Cegah Kekacauan Hukum, RUU KUHAP Dinilai Perlu Dirumuskan dengan Bijak
JAKARTA – Revisi Kitab Undang-Undang Hukum Acara Pidana (KUHAP) berpotensi menimbulkan kekacauan dalam sistem peradilan di Indonesia jika tidak dirumuskan dengan bijak. Untuk itu, partisipasi publik dalam perumusannya menjadi hal yang penting.
“Perumusan RUU KUHAP yang baru harus melibatkan berbagai pihak, termasuk akademisi, praktisi hukum, dan masyarakat luas. Selain itu, kajian mendalam terhadap kelemahan KUHAP lama harus menjadi bahan evaluasi agar undang-undang yang baru tidak justru menimbulkan permasalahan baru,” kata Guru Besar UIN KHAS Jember, M Noor Harisudin.
Hal tersebut diungkapkan saat diskusi Studio IJTI Jalan Dewi Sartika, Kaliwates, pada Kamis 6 Februari 2025.
Penghapusan tahap penyelidikan dalam proses hukum menjadi salah satu poin yang krusial, karena bisa mengancam prinsip perlindungan Hak Asasi Manusia (HAM).

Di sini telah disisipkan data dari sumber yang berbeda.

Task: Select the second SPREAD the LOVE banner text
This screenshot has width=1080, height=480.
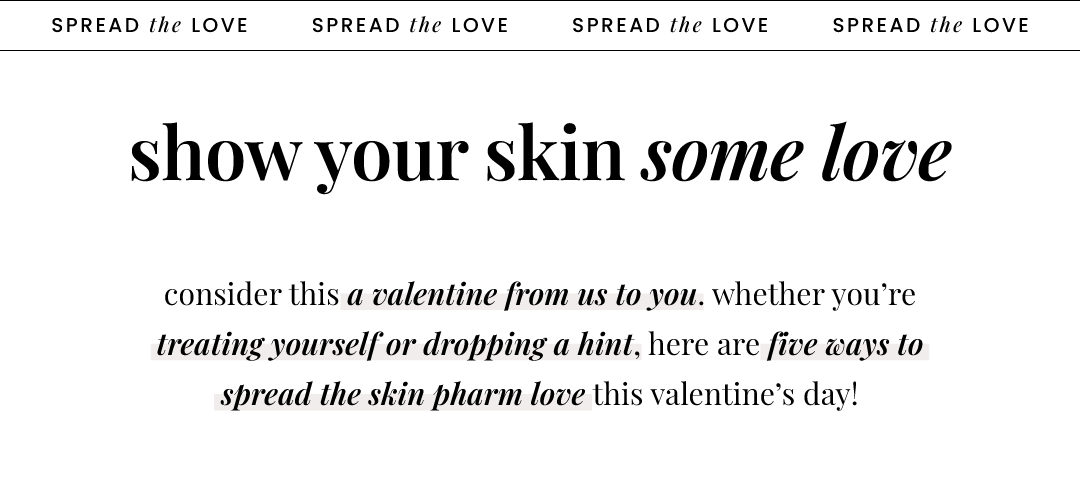Action: [x=410, y=25]
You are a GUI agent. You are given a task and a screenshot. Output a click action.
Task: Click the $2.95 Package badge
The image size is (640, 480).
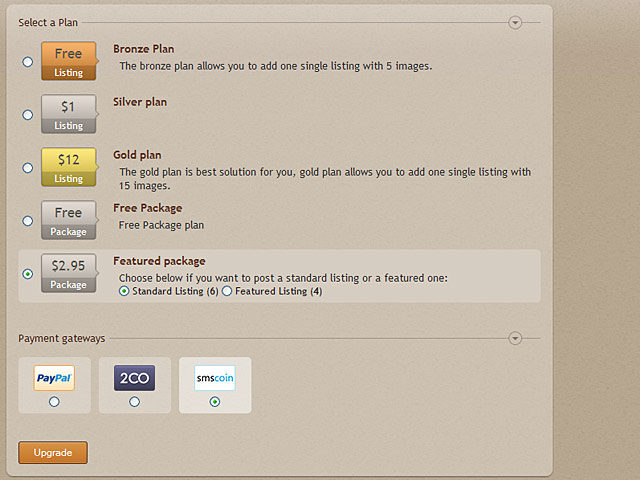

Sebab, dalam proses itu yang menentukan sebuah perkara layak naik ke tahap penyidikan.
“Proses penyelidikan adalah tahap awal yang sangat penting dalam memastikan apakah suatu perkara layak naik ke tahap penyidikan. Tidak semua kasus langsung bisa dianggap sebagai tindak pidana. Jika penyelidikan dihilangkan, dikhawatirkan akan terjadi kriminalisasi yang berlebihan,” katanya.
Ketimpangan aparat penegak hukum (APH) dalam RUU KUHAP yang baru juga perlu menjadi perhatian. Sebab, antara kepolisian, kejaksaan, dan lembaga peradilan memerlukan adanya keseimbangan dalam kewenangan agar tidak terjadi dominasi.
“Jika ada ketimpangan dalam tugas dan kewenangan APH, maka hal ini bisa berdampak buruk bagi sistem peradilan kita. RUU KUHAP seharusnya mampu menciptakan sinergi peran yang lebih baik antar aparat penegak hukum,” katanya.
Sementara itu, Dekan Fakultas Hukum Universitas Muhammadiyah Jember, Ahmad Suryono mengungkapkan, pentingnya reformasi hukum yang lebih holistik, bukan sekadar revisi parsial. Selain itu, revisi KUHAP harus mempertimbangkan aspek efektivitas dalam praktik di lapangan.
“RUU KUHAP ini harus mencerminkan keadilan substantif dan tidak hanya menjadi produk hukum yang setengah matang,” ujarnya.
Diskusi yang juga dihadiri Lutfian Ubaidillah selaku Pengurus DPC Peradi Jember menjadi forum bagi akademisi dan praktisi hukum dalam memberikan masukan terkait kebijakan hukum acara pidana. Sehingga bisa menjadi aspirasi yang diserap oleh pemerintah maupun DPR.